“This is not a quick fix. We’re in this for the long haul.”
That’s how Charlotte Hornets’ coach James Borrego summed up the situation after the sort of preseason performance that would imply calamity: The rebuilding Hornets were dreadful, particularly on defense, in falling behind the Miami Heat by as much as 33 points in a 108-94 loss.
It’s the preseason. just the second of five practice games. Looking dreadful now has no tangible consequence. It’s an opportunity to review and correct. But lord, there is a lot to review and correct.
Some really basic stuff defensively was bumbled: The Hornets gave up 52 points in the lane, and allowed 15-of-37 shooting from 3-point range, They allowed the Heat to convert 21 turnovers into 25 points.
That suggests there was nothing about the Hornets defense that progressed, despite defense dominating nearly a week of training camp practice in Chapel Hill.
But it’s a bit more complicated than that.
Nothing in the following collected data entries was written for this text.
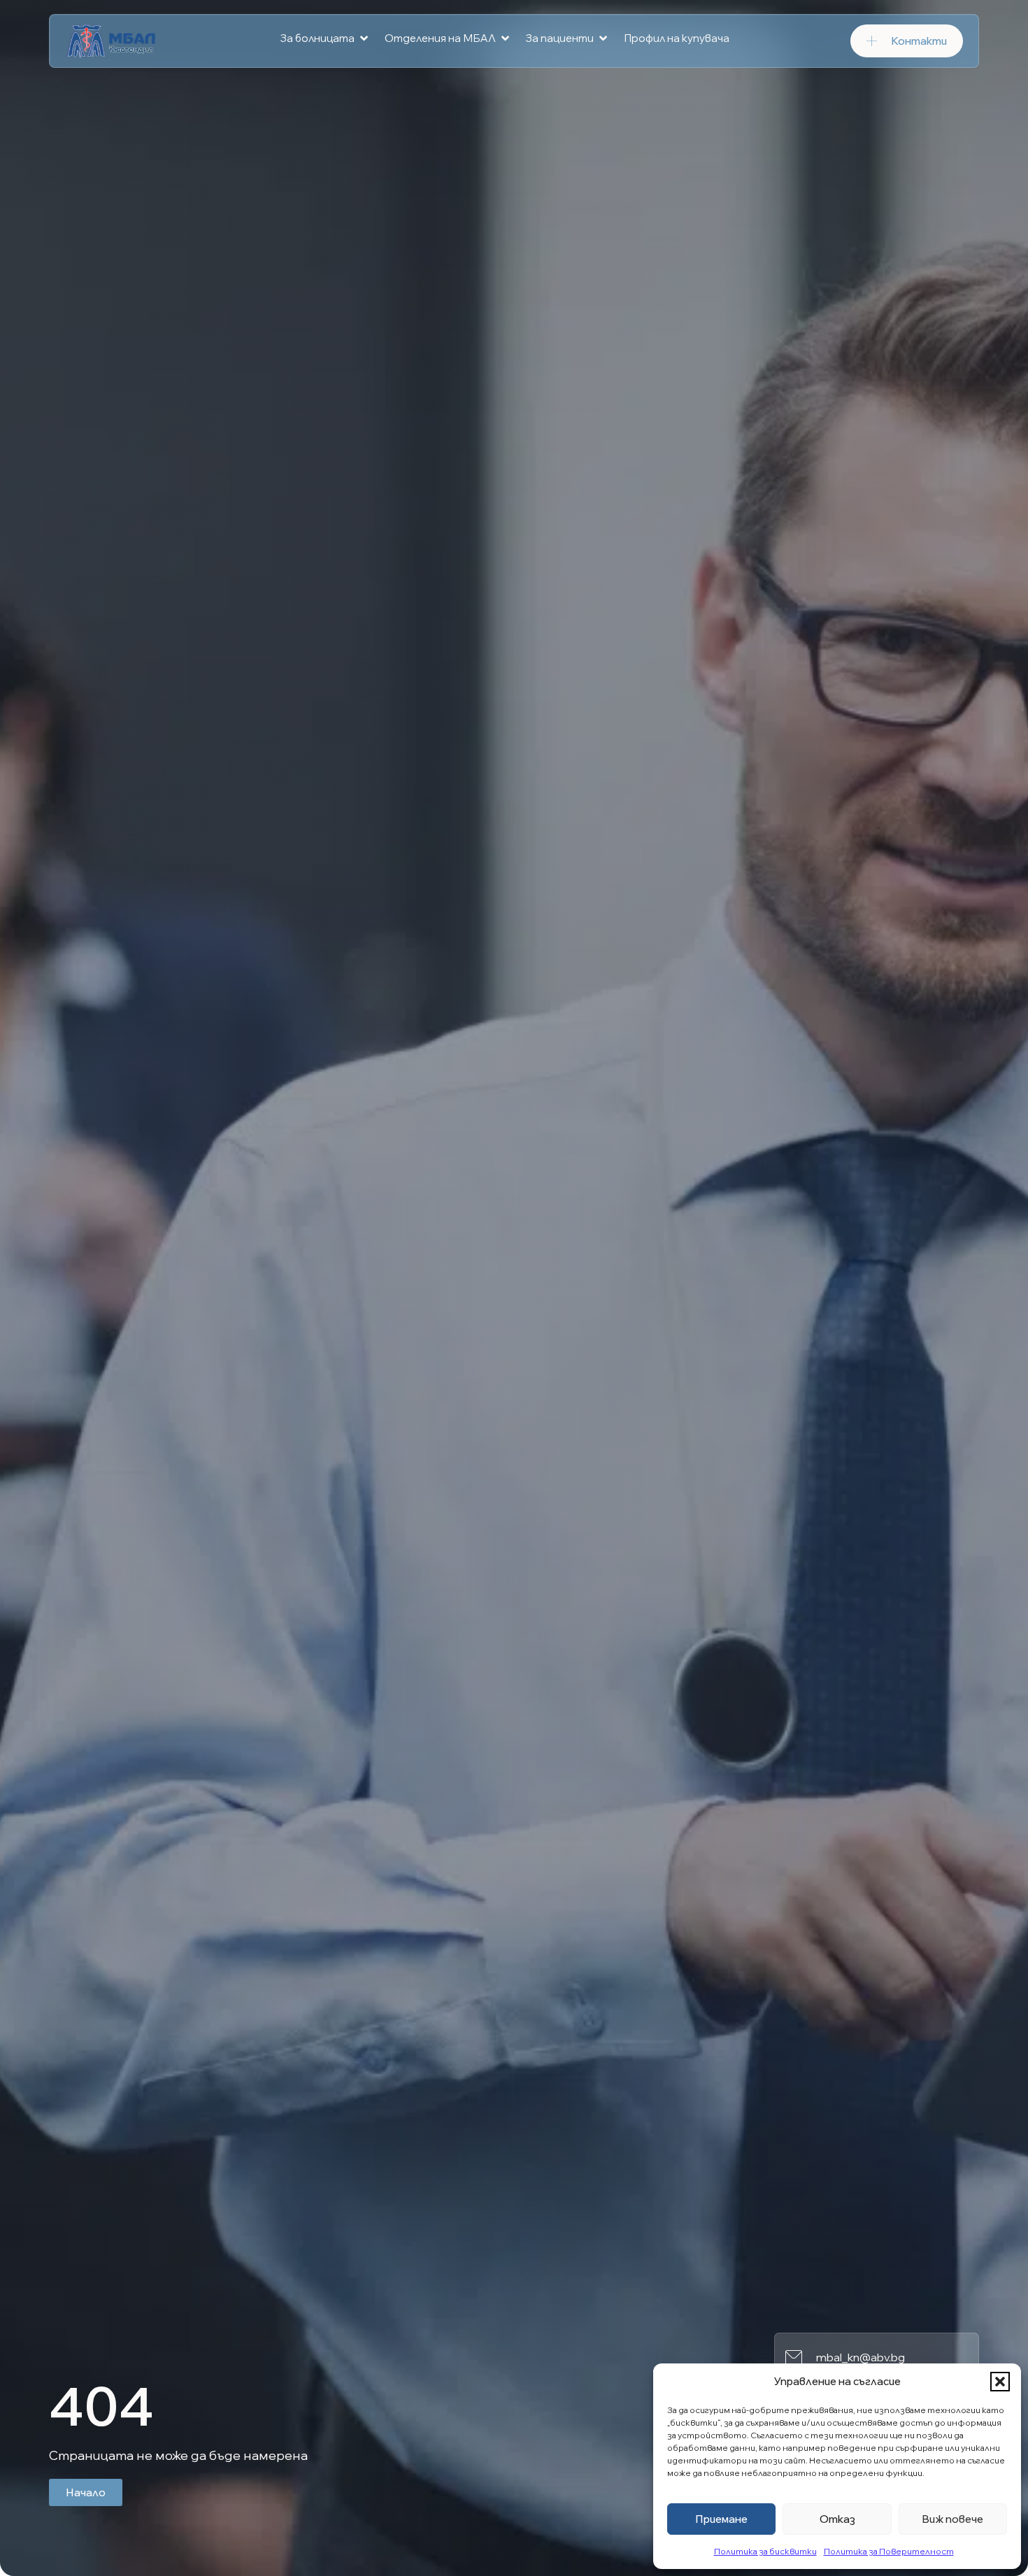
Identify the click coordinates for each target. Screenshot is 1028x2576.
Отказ (837, 2519)
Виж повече (952, 2519)
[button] (1000, 2382)
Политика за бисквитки (765, 2551)
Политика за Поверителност (889, 2551)
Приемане (721, 2519)
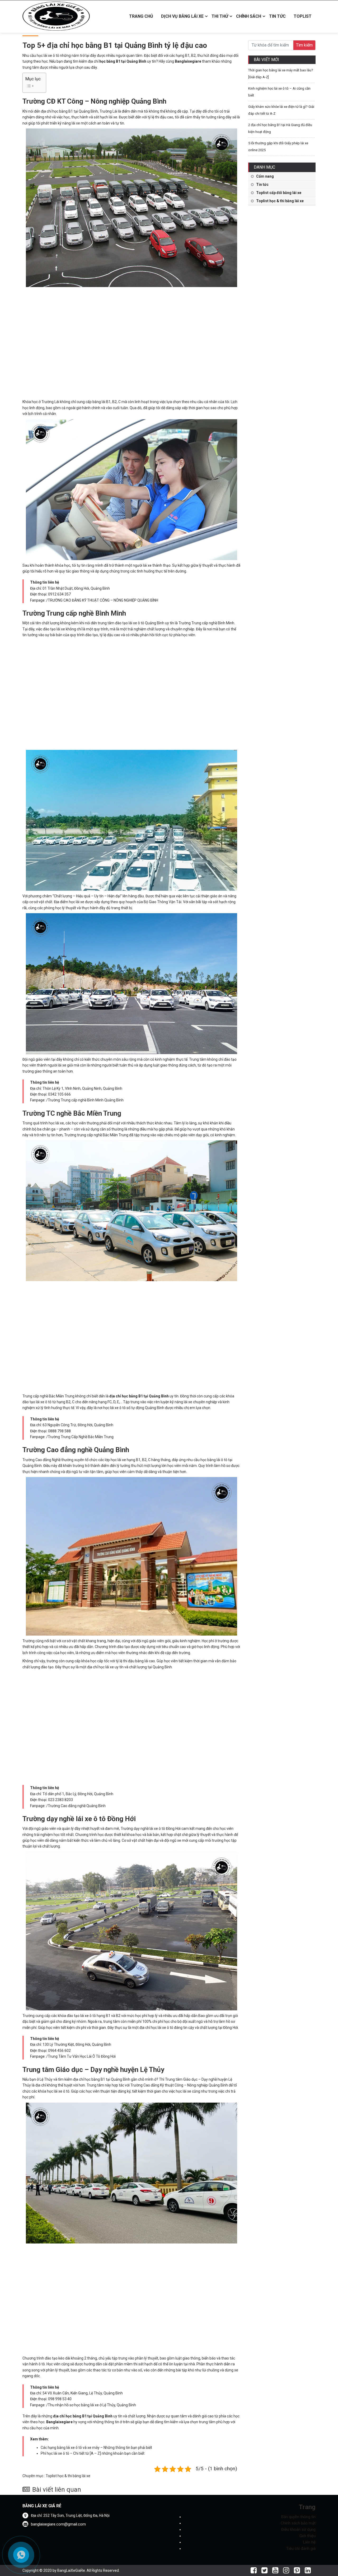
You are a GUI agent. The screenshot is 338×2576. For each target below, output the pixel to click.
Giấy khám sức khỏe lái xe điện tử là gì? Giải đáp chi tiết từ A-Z (281, 110)
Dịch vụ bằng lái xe (182, 16)
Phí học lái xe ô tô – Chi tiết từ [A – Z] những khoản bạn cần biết (92, 2453)
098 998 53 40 (60, 2399)
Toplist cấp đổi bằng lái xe (278, 193)
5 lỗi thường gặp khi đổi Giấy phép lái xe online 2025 (278, 146)
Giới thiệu (307, 2535)
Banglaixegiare (188, 61)
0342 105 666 (59, 1094)
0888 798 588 (59, 1431)
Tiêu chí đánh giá (301, 2548)
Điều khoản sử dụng (298, 2529)
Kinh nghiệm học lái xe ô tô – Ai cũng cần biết (279, 91)
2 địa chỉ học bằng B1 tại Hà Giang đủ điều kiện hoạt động (280, 128)
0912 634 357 (59, 594)
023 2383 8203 (60, 1800)
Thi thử (220, 16)
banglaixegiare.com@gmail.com (58, 2524)
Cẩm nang (265, 176)
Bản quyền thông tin (298, 2516)
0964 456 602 (59, 2050)
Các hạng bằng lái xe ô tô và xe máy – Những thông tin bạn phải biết (96, 2447)
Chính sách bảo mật (298, 2523)
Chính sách (248, 16)
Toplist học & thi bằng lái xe (68, 2476)
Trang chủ (141, 16)
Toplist (303, 16)
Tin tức (277, 16)
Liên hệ (309, 2542)
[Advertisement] (131, 342)
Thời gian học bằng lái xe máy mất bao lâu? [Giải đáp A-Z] (280, 73)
The Hornets installed the basics of a revised defense over the last 10 days, and what they were doing was pretty vanilla. Borrego simplified what was an over-complicated scheme from last season. Now, protecting the rim is the clear priority, even if that somewhat compromises defending the 3-point line.
Borrego wasn’t so bothered by the Heat’s 15 3s as by some of the wide-open looks allowed. What was more troubling was the confusion — a lack of communication, Borrego called it — that led to some Miami layups and a couple of freebie backdoor plays.
Veteran power forward Marvin Williams told teammates post-game not to panic; that it’s only two games in with a roster that includes some significant new parts. This was the first time this preseason the Hornets tried switching defensively, and they got a little exposed (there’s a premium on communication in all switching). Also, the transition defense was a bit confused on how to cross-match on the run when it’s impossible to get to your own man defensively in the fast break.
“This can all be worked out in the next two week,” Williams said of the time left before the regular-season opener against the Chicago Bulls on Oct. 23.
Some additional thoughts on Wednesday’s game:
Point guard Terry Rozier, the most important newcomer on this roster, has probably been the most solid Hornet during the two preseason games. After totaling nine points and nine assists in Boston, he scored 18 points Wednesday on 7-of-12 shooting.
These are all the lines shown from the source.